Convenience wrapper (Windows):

```powershell
./scripts/run_benchmarks.ps1 -Quick
```

### Generate Rustdoc

```powershell
./scripts/build_docs.ps1
```

### Feature flags

- **Default**: SQL is enabled (Polars-backed).
- **Enable Excel ingestion**:

```powershell
cargo test --features excel
```

- **Enable DB ingestion (ConnectorX)**:

```powershell
cargo test --features db_connectorx
```

- **Disable default features (including SQL)**:

```powershell
cargo test --no-default-features
```

- **`ci_expanded`**: `deep_tests` + `excel_test_writer` + `arrow` + `serde_arrow` (matches **`rust_ci.yml`**; no **`db_connectorx`**).
- **Deep tests**:

```powershell
./scripts/run_deep_tests.ps1
```

  These run `tests/deep_tests.rs` and include **in-memory vs Polars** parity for `reduce`, **`feature_wise_mean_std`**, plus **`group_by`** / **arg max/min** / **top‑k** on Seattle CSV, `job_runs_sample.json`, and the Apache Parquet fixture (where applicable).

## Making changes safely (project conventions)
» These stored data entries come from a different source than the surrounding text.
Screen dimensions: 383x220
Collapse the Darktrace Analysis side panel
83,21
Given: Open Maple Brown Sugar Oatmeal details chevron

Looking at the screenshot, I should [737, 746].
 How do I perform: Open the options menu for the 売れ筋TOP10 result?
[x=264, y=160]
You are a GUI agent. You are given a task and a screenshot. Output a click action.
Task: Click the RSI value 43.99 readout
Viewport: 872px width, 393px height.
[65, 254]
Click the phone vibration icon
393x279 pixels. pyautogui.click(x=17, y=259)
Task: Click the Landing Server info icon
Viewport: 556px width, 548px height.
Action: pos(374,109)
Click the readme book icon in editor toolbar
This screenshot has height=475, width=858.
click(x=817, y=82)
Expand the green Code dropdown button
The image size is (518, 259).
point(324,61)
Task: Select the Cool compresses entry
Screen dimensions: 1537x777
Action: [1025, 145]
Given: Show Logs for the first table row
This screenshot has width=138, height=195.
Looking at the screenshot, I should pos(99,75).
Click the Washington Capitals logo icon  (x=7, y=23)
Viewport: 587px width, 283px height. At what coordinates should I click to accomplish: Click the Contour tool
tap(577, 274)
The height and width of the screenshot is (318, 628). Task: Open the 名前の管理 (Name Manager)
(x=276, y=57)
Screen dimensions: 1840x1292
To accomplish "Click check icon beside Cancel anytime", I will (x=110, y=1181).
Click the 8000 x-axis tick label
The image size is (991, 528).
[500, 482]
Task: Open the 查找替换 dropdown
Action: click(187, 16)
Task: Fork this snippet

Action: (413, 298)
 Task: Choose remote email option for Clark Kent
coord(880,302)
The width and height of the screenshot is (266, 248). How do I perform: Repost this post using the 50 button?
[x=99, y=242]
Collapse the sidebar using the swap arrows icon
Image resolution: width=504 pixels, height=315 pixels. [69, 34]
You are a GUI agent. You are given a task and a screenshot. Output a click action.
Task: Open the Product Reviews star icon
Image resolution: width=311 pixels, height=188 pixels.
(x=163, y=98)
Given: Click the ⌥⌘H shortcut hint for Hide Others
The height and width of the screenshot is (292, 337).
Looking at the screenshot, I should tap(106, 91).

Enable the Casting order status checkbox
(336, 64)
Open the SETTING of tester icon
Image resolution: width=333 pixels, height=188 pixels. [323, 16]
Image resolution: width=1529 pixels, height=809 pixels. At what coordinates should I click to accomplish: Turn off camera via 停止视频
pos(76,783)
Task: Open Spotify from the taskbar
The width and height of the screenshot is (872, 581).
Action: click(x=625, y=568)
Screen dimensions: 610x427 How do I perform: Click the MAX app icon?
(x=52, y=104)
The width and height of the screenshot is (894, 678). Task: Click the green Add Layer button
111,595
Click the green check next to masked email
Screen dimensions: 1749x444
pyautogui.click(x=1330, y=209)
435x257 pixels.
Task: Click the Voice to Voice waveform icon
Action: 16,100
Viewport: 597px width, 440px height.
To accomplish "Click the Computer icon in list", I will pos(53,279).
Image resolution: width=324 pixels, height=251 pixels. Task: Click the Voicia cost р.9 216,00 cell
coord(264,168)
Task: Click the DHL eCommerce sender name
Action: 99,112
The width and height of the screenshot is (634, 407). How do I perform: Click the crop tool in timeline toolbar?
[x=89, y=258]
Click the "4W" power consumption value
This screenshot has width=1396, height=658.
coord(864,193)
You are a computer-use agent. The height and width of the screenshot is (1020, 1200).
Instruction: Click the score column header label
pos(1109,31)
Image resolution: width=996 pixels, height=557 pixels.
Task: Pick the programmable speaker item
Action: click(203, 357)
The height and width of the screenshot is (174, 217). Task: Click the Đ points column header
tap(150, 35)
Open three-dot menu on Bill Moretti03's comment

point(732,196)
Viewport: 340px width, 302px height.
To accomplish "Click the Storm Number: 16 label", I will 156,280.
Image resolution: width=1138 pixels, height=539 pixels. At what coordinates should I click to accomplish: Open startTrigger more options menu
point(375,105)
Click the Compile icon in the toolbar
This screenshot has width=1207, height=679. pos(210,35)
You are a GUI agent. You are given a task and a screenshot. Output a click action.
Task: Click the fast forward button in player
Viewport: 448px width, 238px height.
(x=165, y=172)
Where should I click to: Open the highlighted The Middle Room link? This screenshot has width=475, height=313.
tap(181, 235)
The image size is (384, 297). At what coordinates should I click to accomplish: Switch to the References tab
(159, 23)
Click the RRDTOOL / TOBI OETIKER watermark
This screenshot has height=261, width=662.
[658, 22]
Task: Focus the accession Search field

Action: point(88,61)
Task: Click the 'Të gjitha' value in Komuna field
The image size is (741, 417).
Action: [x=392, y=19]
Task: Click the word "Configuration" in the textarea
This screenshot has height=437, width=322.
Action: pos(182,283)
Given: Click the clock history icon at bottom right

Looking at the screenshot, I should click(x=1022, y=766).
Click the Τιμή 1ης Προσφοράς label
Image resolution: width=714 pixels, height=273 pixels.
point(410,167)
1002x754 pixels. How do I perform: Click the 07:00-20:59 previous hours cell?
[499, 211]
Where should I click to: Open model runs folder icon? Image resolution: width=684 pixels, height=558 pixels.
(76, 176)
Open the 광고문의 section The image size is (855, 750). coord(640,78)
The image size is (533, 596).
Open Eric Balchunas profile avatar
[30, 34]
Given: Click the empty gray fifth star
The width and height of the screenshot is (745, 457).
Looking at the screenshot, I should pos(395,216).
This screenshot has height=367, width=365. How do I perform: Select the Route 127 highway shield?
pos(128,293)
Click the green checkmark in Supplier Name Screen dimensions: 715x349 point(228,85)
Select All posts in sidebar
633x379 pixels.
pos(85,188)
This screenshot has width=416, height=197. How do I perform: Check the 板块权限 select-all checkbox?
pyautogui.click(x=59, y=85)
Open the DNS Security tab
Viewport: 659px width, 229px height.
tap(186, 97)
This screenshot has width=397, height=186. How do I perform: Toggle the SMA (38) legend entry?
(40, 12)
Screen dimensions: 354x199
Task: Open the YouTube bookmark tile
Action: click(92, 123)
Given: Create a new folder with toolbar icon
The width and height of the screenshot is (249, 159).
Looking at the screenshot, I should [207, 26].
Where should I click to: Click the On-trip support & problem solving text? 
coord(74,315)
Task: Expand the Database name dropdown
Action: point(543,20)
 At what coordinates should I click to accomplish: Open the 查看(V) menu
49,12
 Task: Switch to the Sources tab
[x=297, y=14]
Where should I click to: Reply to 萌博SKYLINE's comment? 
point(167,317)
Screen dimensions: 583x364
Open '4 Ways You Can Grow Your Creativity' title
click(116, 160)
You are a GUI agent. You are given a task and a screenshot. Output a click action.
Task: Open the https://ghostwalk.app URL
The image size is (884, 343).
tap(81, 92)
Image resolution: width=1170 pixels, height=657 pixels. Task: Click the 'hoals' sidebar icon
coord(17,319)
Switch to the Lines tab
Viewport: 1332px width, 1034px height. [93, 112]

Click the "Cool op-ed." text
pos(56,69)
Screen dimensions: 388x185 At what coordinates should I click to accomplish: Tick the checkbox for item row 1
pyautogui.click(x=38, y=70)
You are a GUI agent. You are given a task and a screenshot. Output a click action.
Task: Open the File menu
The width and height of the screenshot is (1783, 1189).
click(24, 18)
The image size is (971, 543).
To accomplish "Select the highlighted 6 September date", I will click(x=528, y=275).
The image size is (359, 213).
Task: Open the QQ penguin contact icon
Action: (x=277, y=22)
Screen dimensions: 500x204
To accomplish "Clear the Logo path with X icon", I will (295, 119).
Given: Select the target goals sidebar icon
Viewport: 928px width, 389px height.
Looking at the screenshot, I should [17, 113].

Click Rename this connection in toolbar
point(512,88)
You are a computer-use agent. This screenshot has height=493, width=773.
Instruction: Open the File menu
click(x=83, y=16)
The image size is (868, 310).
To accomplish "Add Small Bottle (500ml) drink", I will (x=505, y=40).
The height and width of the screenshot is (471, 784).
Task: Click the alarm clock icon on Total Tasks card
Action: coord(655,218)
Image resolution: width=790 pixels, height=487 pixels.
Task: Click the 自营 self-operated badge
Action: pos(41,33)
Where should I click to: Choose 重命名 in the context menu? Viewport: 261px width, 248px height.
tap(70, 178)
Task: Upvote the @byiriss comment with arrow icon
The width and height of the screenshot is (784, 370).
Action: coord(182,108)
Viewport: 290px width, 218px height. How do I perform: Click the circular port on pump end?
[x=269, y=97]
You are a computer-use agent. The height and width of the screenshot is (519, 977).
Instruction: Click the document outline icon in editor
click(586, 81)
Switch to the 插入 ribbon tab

- **Start at the public API**: if the change affects users, begin in `src/lib.rs` and `API.md`/`README.md`.
- **Keep public types engine-agnostic**: don’t expose Polars types in public signatures unless we intentionally “graduate” them.
- **Error handling**:
  - Use `IngestionError::SchemaMismatch` for missing/invalid shape.
  - Use `IngestionError::ParseError` for cell-level parsing/type issues.
  - Use `IngestionError::Engine` to preserve underlying engine/library error sources.
- **Benchmarks & parity**:
  - If you change behavior in ingestion/pipelines, update or add benchmarks/tests to keep parity expectations explicit.
- **Docs upkeep**:
  - If you add/rename modules or public APIs, update **both** `README.md` and this file (`README_DEV.md`).
  - Keep the roadmap summary in `README.md` aligned with `Planning/PHASE1_PLAN.md`.